Yield also drives the proliferation of early-decision
programs in which seniors apply in the fall to their
first-choice college. These programs have virtually a 100%
yield because applicants commit to attend if accepted. Most
private universities now fill at least one-third of their
slots by early admission, up from one-fifth of their slots a
decade ago.
Brown, an Ivy League school in Providence, R.I., plans to
switch to an early-decision plan next year from an
early-action program, which doesn't require a pledge of
enrollment. People close to the situation say Brown was
disappointed that some of its early-action acceptances were
opting for Ivy League competitors, particularly Harvard, which
has a yield of nearly 80%, the highest among major
universities. Michael Goldberger, Brown's director of
admission, says the move to early-decision was intended to
reduce staff workload, but he expects it also will raise
Brown's yield in the fall of 2002 to 58% from 53%.
With an SAT score of 1530, a top-10 class rank at a
competitive high school, and top scores on four
advanced-placement exams, Elizabeth Mahoney was accepted under
the early-action program at Harvard. But she didn't consider
it her first choice.
The Belmont, Mass., student then applied to Yale,
Princeton, Columbia and Dartmouth. When alumni from the first
three interviewed her and asked where else she had applied,
Ms. Mahoney confessed that she had gotten into Harvard. She
was subsequently rejected at Yale and Columbia and wait-listed
at Princeton. Only Dartmouth, which didn't interview her,
accepted her. Ms. Mahoney hasn't decided where she will
go.
Admission directors at Yale, Princeton and Columbia say
yield doesn't influence their verdicts. Princeton and Columbia
say Ms. Mahoney's Harvard acceptance couldn't have had a
bearing on her case because the alumni interviewers failed to
mention it in their reports. Yale declines to comment on her
application.
'Market Position'
Connecticut College in New London, Conn., can't afford to
ignore yield. By giving weight to applicant contacts, it
boosted yield to 34% in 2000 from 28% in 1995 while lowering
its acceptance rate to 32% from 50%. Last November, when
Moody's Investors Service revised the outlook on the college's
A2 credit rating from stable to negative, citing operating
deficits, the bond-rating agency nonetheless pointed to the
school's "improving student market position" -- i.e., strong
yield -- as a positive sign.
For the coming year, Connecticut College accepted only 18%
of students who made no contact other than their applications,
compared with a 34% acceptance rate overall. Many of the
rejects, admission dean Lee Coffin acknowledges, were
"compelling" and "strong academically."
Mr. Coffin won't comment on specific applicants. However,
of the four applicants from the United Nations International
School in New York City to Connecticut College this year,
Lindsay Nevard boasted the best grades (an "A" average) and
the highest SAT score (1350, 40 points above the college's
median for next fall's freshman class). Her application to the
liberal-arts college featured 16 slides of her paintings and
charcoal sketches, as well as an essay about her reaction to a
burglar's nearly fatal assault on her mother last summer.
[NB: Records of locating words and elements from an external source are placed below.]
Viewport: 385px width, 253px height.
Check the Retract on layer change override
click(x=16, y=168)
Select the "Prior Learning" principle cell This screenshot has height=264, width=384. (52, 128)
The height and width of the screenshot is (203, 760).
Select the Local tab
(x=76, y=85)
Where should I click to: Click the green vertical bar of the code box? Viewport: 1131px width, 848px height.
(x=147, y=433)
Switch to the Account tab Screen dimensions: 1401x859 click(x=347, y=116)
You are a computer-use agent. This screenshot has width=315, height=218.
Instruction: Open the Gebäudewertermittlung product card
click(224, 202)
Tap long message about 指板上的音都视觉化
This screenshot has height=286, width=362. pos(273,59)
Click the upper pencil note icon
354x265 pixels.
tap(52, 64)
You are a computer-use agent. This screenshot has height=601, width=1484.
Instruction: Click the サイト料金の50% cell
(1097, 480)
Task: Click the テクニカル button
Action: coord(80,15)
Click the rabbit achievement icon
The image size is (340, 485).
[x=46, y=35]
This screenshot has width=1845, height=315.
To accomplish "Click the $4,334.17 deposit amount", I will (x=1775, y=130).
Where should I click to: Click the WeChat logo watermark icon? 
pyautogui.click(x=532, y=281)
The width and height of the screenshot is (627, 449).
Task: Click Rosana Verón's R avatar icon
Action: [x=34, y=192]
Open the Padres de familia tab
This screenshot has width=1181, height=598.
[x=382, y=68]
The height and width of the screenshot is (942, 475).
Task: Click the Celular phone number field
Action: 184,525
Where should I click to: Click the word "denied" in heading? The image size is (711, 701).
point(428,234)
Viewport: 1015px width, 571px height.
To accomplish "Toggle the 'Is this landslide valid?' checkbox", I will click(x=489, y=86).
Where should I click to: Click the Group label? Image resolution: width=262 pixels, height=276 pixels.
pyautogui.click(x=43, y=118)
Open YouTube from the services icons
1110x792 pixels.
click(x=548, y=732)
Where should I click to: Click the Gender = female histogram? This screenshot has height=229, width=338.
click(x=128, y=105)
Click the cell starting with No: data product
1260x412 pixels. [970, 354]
"I felt as if I were trapped inside a giant balloon," she
wrote. "The world appeared muted and filtered and I was
terrified that the rubbery walls around me would pop at any
moment, leaving me with no sense of security or
protection."
Ms. Nevard applied to Connecticut College after a visit
during her junior year, when she met several "relaxed and
cool" students. But she didn't interview there. Carleton
College in Northfield, Minn., and Vassar College in
Poughkeepsie, N.Y., both of which rank higher than Connecticut
in most major guidebooks, accepted Ms. Nevard. Connecticut
College admitted two of her classmates, but she was
wait-listed. She plans to attend Vassar.